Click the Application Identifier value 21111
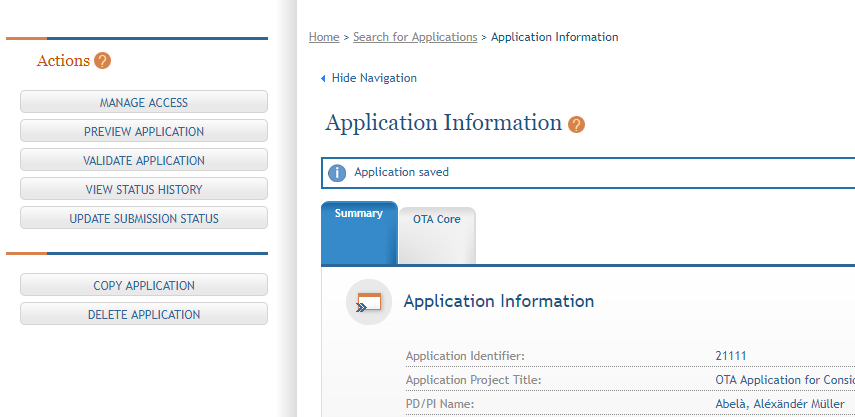The height and width of the screenshot is (417, 855). point(731,355)
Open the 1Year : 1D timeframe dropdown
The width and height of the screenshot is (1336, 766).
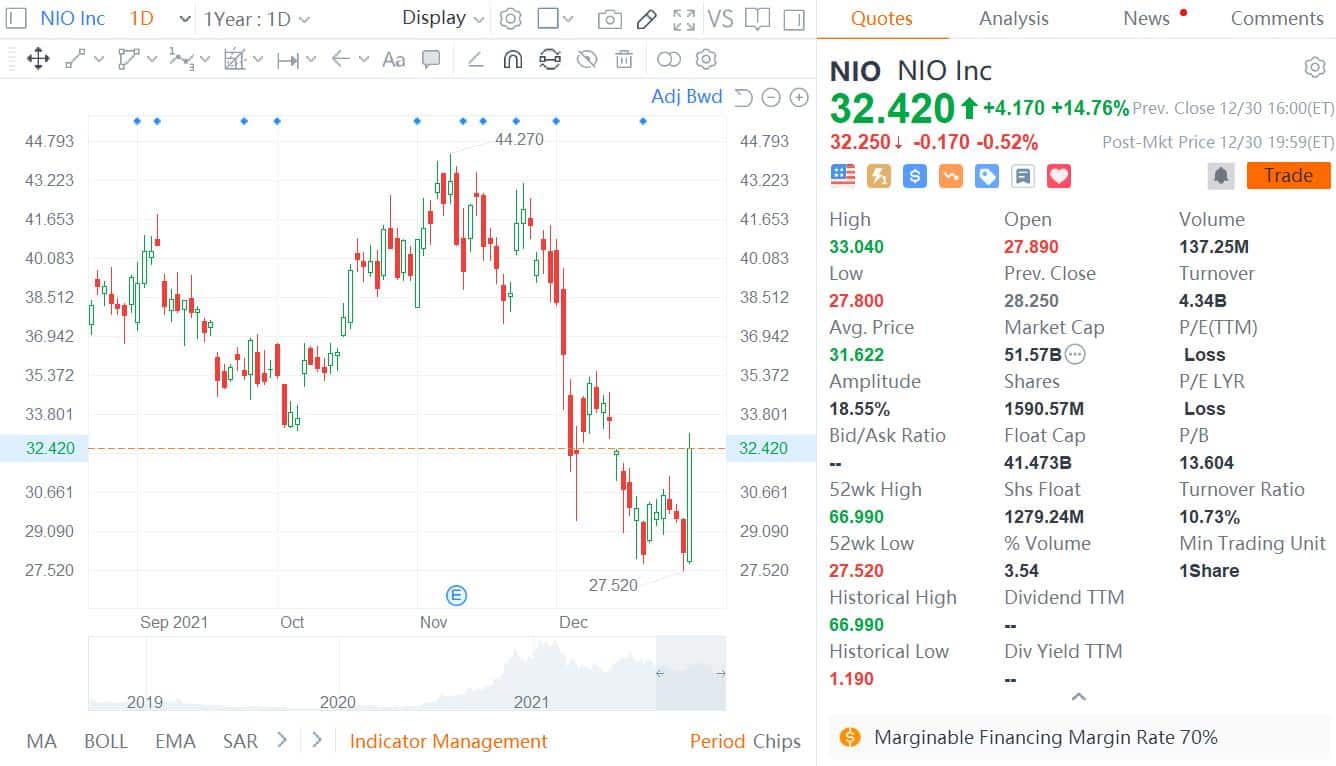click(x=246, y=18)
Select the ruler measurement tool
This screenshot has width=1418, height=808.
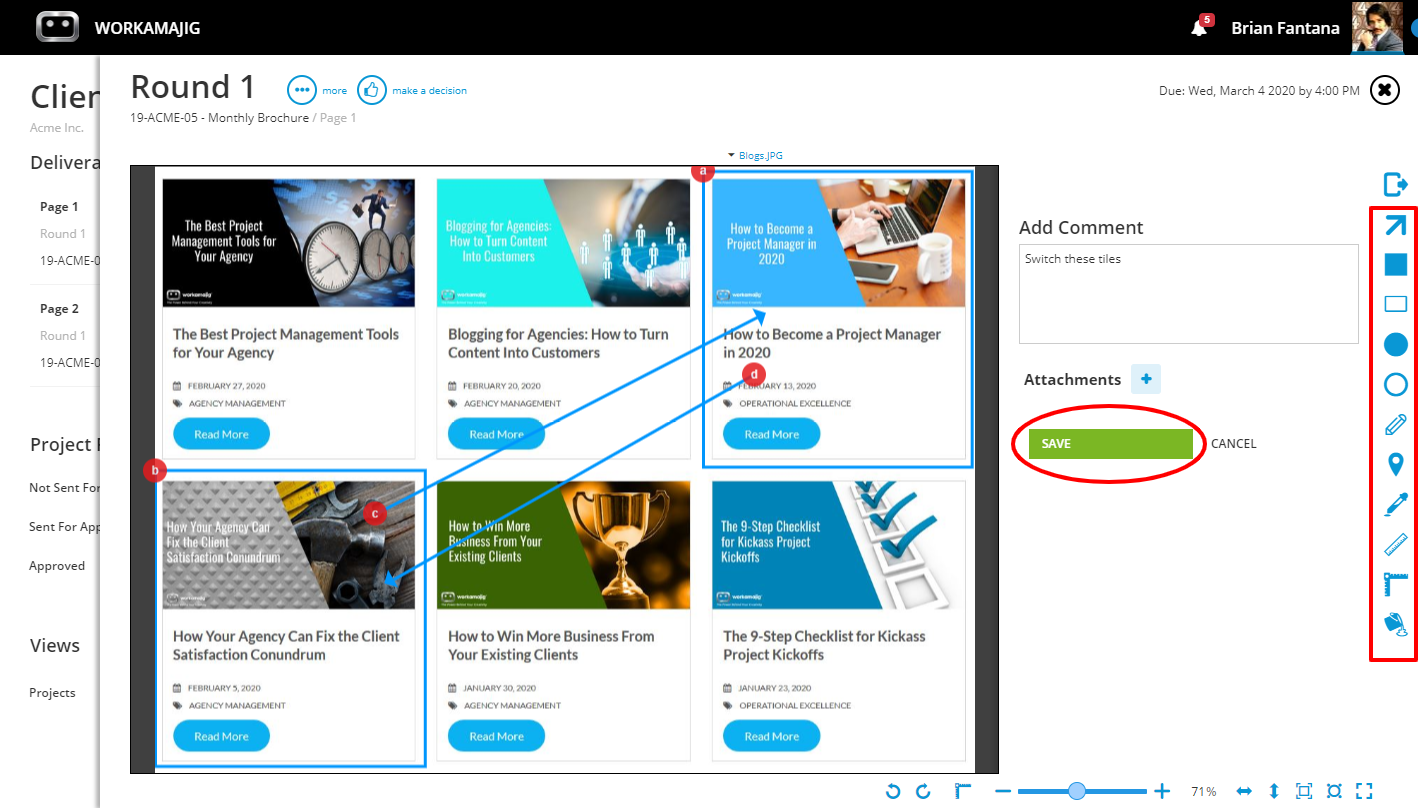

**TASK TO COMPLETE**
All of the data above needs to be retyped exactly, with the pictures removed.

**ANSWER SECTION**
Click the Application Identifier value 21111
The height and width of the screenshot is (417, 855). point(731,355)
Open the 1Year : 1D timeframe dropdown
The width and height of the screenshot is (1336, 766).
click(x=246, y=18)
Select the ruler measurement tool
This screenshot has width=1418, height=808.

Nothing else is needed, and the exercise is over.